▸ **Written instruction**
Can you return all of the material below word for word, with the pictures left out?
((
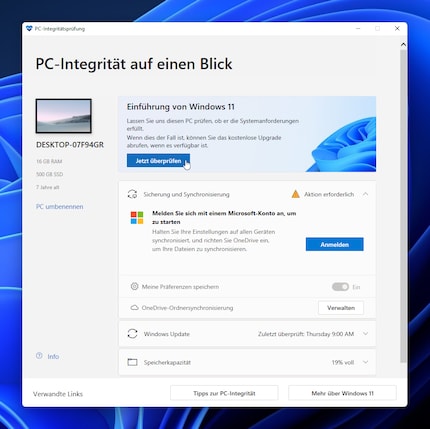Image resolution: width=430 pixels, height=429 pixels.
Task: Open Tipps zur PC-Integrität
Action: click(x=224, y=393)
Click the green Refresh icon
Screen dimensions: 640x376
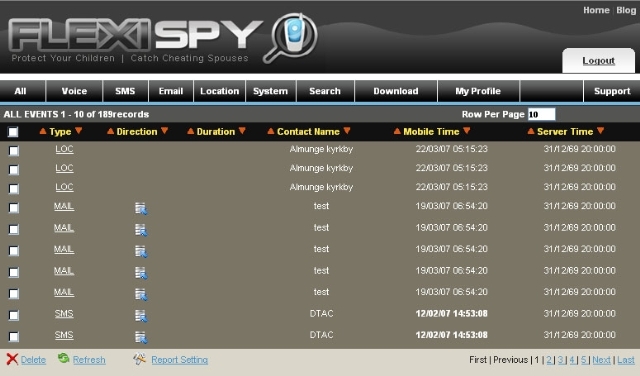pyautogui.click(x=63, y=358)
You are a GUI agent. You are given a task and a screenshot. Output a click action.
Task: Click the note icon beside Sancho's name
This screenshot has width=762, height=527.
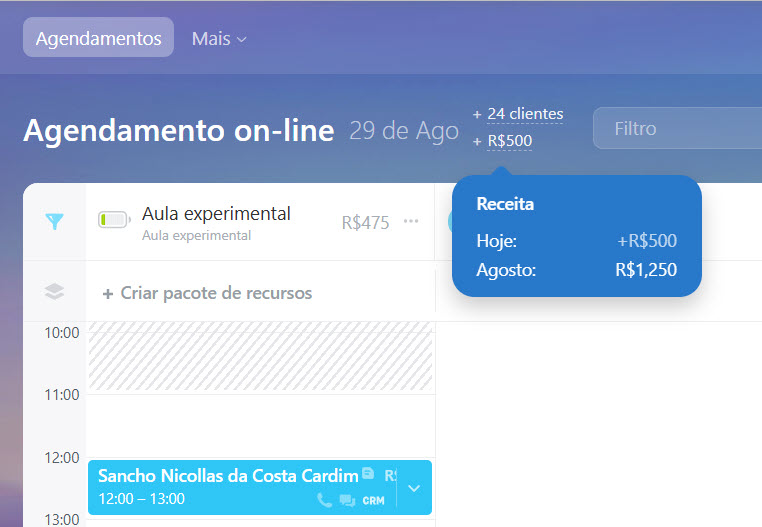point(368,474)
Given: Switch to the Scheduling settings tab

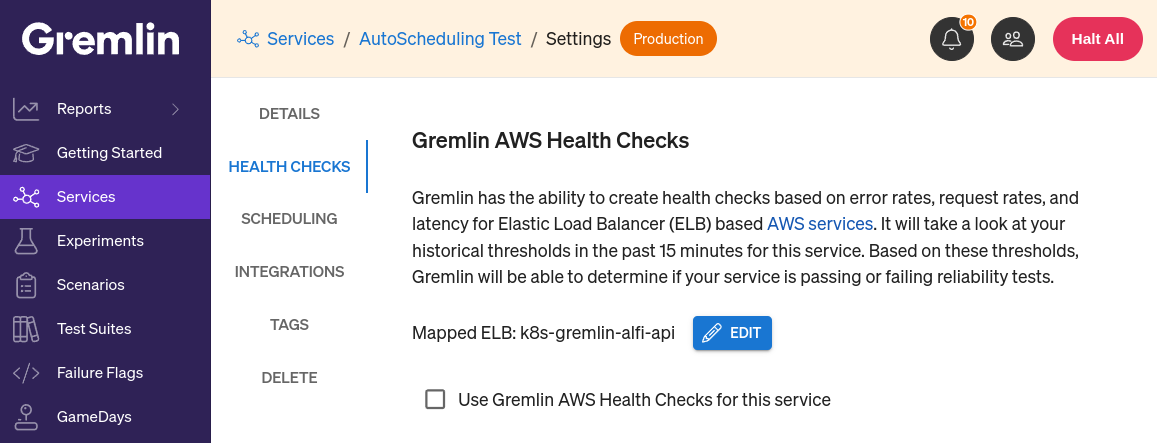Looking at the screenshot, I should click(289, 219).
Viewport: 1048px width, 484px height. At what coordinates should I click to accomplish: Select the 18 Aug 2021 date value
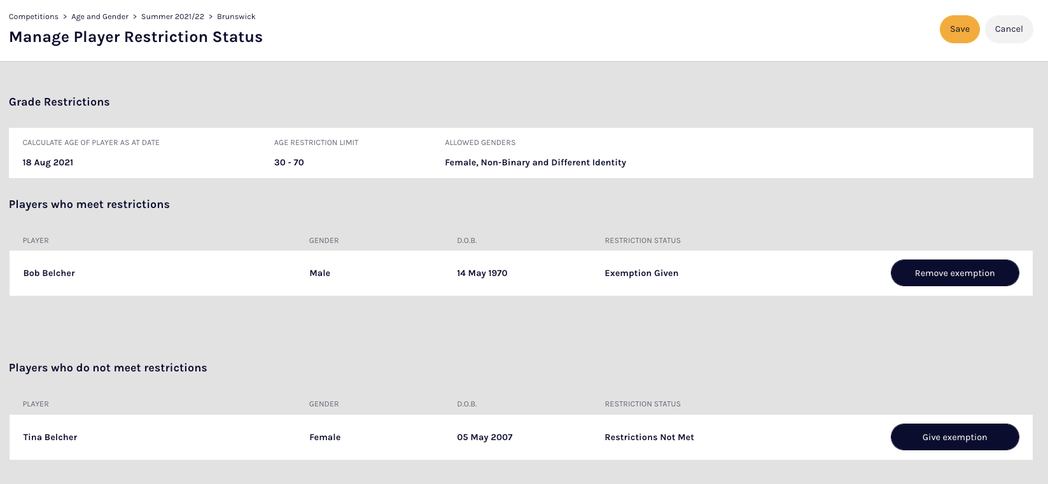pyautogui.click(x=48, y=162)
))
▸ **Response to the exercise**
Image resolution: width=430 pixels, height=429 pixels.
Task: Open Tipps zur PC-Integrität
Action: click(x=224, y=393)
Click the green Refresh icon
Screen dimensions: 640x376
pyautogui.click(x=63, y=358)
You are a GUI agent. You are given a task and a screenshot. Output a click action.
Task: Click the note icon beside Sancho's name
This screenshot has width=762, height=527.
point(368,474)
Given: Switch to the Scheduling settings tab

Looking at the screenshot, I should click(289, 219).
Viewport: 1048px width, 484px height. At what coordinates should I click to accomplish: Select the 18 Aug 2021 date value
pyautogui.click(x=48, y=162)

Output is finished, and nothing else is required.